J’ai souhaité une marque mondiale. C’était un grand enjeu de former une gamme complète compatible avec toutes les zones du monde. Ozalys est une marque sociétale, c’est-à-dire qui va au-delà des lois. On a pris le parti de supprimer tous les ingrédients, même ceux autorisés, qui vont se comporter comme des hormones. Car pour les femmes ayant eu un cancer du sein, c'est strictement contre-indiqué.
Octobre Rose est le mois de la prévention, avez-vous des recommandations à faire aux femmes pour les inciter à se faire dépister ?
Ma première recommandation, c’est l’autopalpation une fois par mois et dès son plus jeune âge.

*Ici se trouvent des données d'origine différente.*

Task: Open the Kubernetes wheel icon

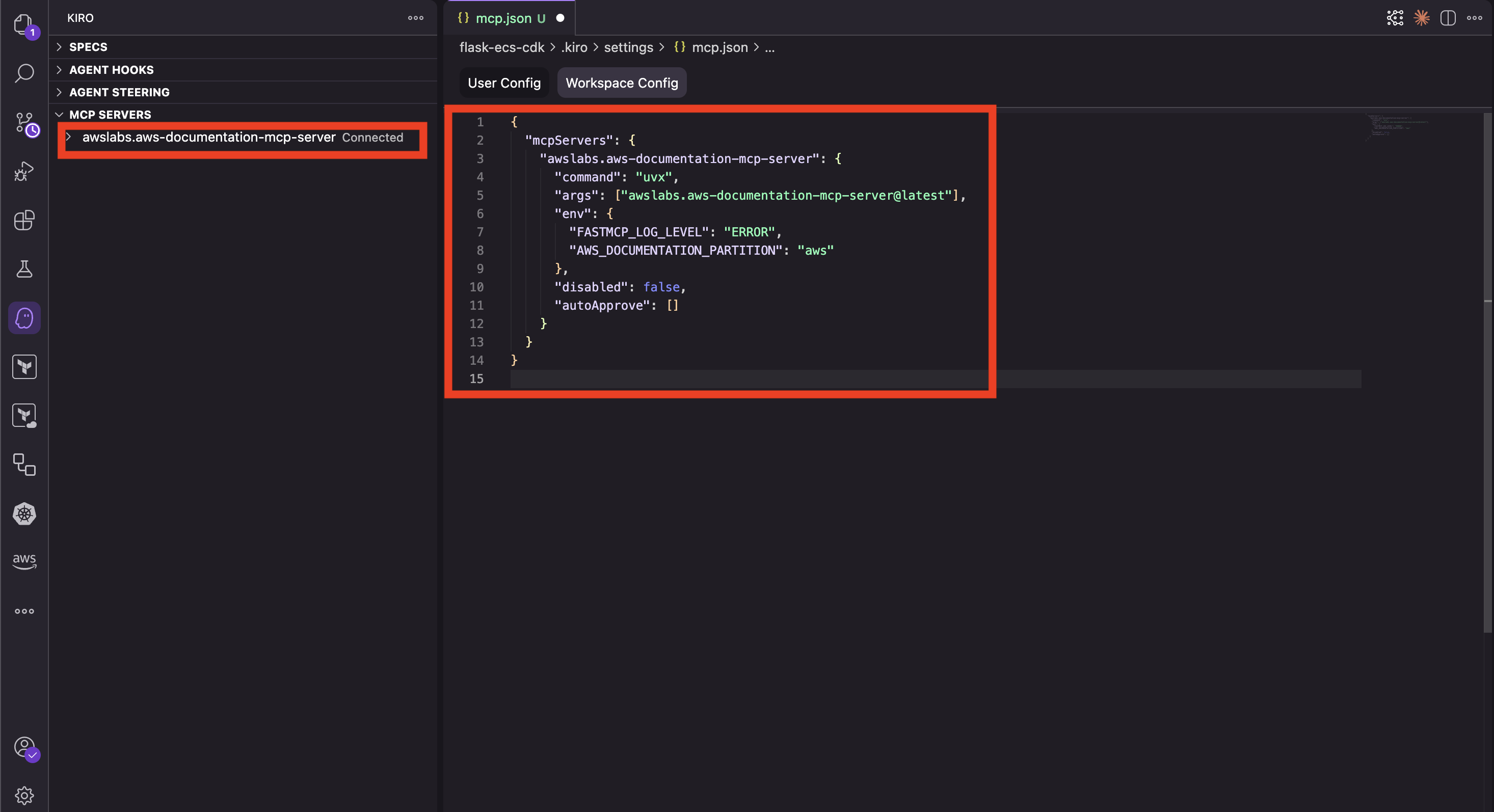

Je pense que les femmes doivent apprendre à connaître leur corps. C’est souvent après le diagnostic que les femmes se disent : «je n'avais pas fait le lien, je n'avais pas vu cette petite zone sèche sur un cadran de mon sein ou que mon mamelon était un peu plus petit que l’autre».
J’ai élévé mes filles en leur disant «fait attention quand tu sors, prends la pilule…». Mais j'ai oublié de leur dire «touche tes sein et regarde tes seins». Il faut leur apprendre dès la puberté à regarder leurs seins autrement que sur un plan esthétique. Pour moi c’est le message premier.